Le patron de Google DeepMind veut un organe de surveillance mondial de l'IA avant que la technologie ne nous échappe
Demis Hassabis fait discrètement du lobbying auprès des gouvernements et des laboratoires concurrents pour créer un organisme indépendant qui pourrait suspendre le développement de l'IA en cas de problème. Il estime que cela doit exister avant la fin de 2025.

Points clés
- Le PDG de Google DeepMind, Demis Hassabis, a publié un article de blog en 2025 appelant à la création d'un nouvel organisme international pour superviser les systèmes d'IA les plus puissants avant leur mise en circulation publique.
- Hassabis affirme que les États-Unis devraient diriger cet effort, citant leur poids économique et technique comme fondement naturel pour établir les normes mondiales de l'IA.
- L'organisme de surveillance proposé aurait une véritable autorité : il pourrait évaluer les modèles d'IA de pointe avant leur lancement et coordonner un ralentissement à l'échelle de l'industrie si un modèle était jugé trop dangereux pour être diffusé.
- Hassabis, lauréat conjoint du Prix Nobel de chimie 2024, a passé plusieurs mois à informer l'administration Trump, les entreprises d'IA rivales et les responsables européens de ce plan.
- Aucune loi nationale complète sur l'IA n'existe actuellement aux États-Unis, et aucun cadre mondial contraignant n'existe non plus.
Demis Hassabis dirige Google DeepMind, la division de recherche en IA à l'origine de certains des systèmes d'intelligence artificielle les plus avancés au monde. Il vient également de présenter ce qui pourrait être sa proposition la plus ambitieuse à ce jour : un organisme de surveillance puissant et indépendant qui pourrait freiner le développement de l'IA si les choses commencent à mal tourner.
Dans un article de blog intitulé « Un cadre pour l'IA de pointe et l'aube d'une nouvelle ère », Hassabis a soutenu que la réglementation de l'IA devient urgente, non facultative. Les modèles de pointe, c'est-à-dire les systèmes d'IA les plus puissants et à la fine pointe de la technologie qui repoussent les limites de ce que la technologie peut accomplir, progressent rapidement. Trop rapidement, suggère-t-il, pour que le monde reste passif.
L'organisme qu'il propose fonctionnerait un peu comme la FINRA, l'Autorité de réglementation de l'industrie financière qui supervise les sociétés financières aux États-Unis. Il serait composé d'experts indépendants et de représentants des communautés d'IA open-source (des groupes qui créent et partagent gratuitement les outils d'IA). Plus important encore, il aurait des pouvoirs réels : la capacité d'examiner les modèles d'IA les plus puissants avant que les entreprises ne les lancent, et le pouvoir d'arrêter l'ensemble de l'industrie si un modèle semblait trop risqué pour être mis en circulation.

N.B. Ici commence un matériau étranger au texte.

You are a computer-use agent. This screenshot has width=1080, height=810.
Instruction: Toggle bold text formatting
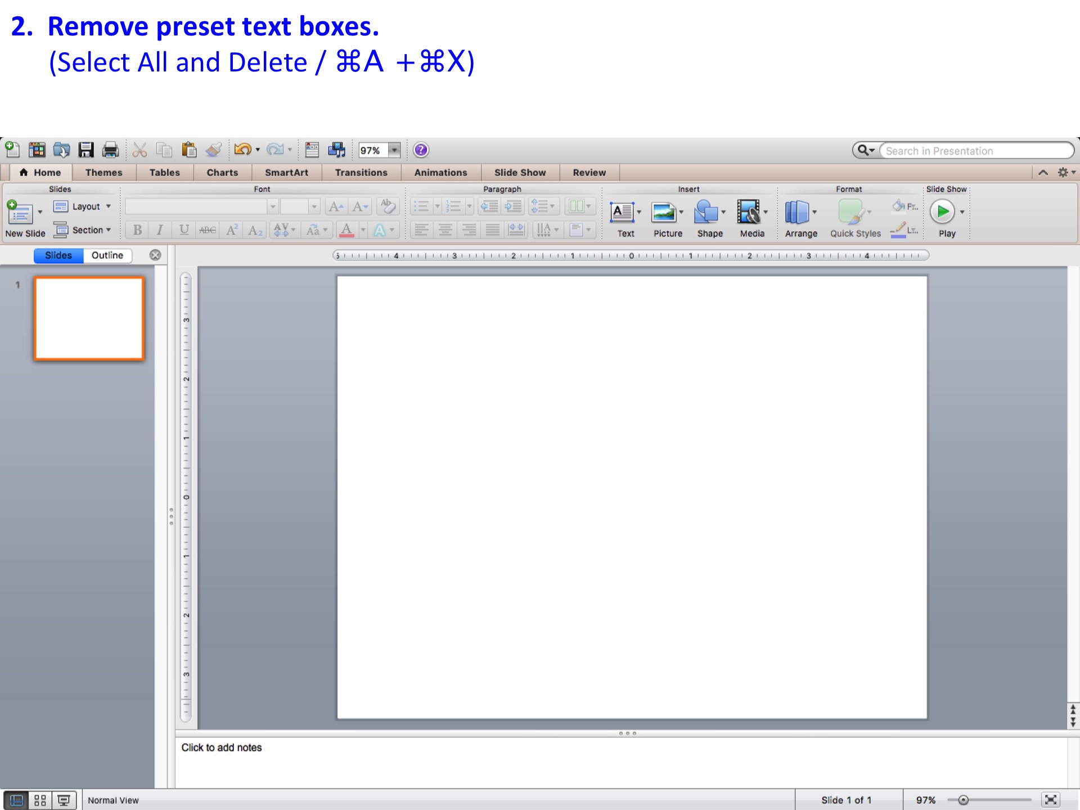pyautogui.click(x=137, y=230)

Selon les premiers reportages de The Verge AI, citant Axios, Hassabis a passé plusieurs mois à construire le soutien en coulisses. Il a informé l'administration Trump, les laboratoires rivaux et les responsables européens. Quel est son analyse de Washington ? « Les bruits que j'ai entendus sont très positifs », a-t-il déclaré à Axios. Il souhaite que l'organisation soit opérationnelle avant la fin de 2025.
Pourquoi cette urgence ? Hassabis l'a énoncé clairement dans l'article de blog. L'intelligence générale artificielle, ou AGI, c'est-à-dire un système d'IA capable d'égaler ou de surpasser les êtres humains dans la plupart des tâches intellectuelles, est « probablement à seulement quelques années de distance ».
Il n'est pas seul à sonner l'alarme. Jack Clark, cofondateur d'Anthropic, et Eric Schmidt, ancien PDG de Google, ont récemment rejoint des économistes qui exhortent les dirigeants mondiaux à prendre beaucoup plus au sérieux les perturbations économiques que pourrait causer l'IA.
Pour les gens ordinaires, la conclusion pratique est simple. Il n'existe actuellement aucune règle mondiale contraignante sur l'IA et aucune loi nationale complète aux États-Unis. Hassabis essaie de changer cela avant que la technologie ne dépasse la conversation.
Devrions-nous nous inquiéter du fossé dans la réglementation de l'IA ?
Pas paniqués, mais vigilants. L'absence de cadre convenu signifie que les entreprises fixent actuellement elles-mêmes de nombreuses limites. Un organisme de surveillance indépendant avec une véritable autorité changerait cet équilibre vers une plus grande responsabilité publique, ce qui est un changement significatif à suivre de près.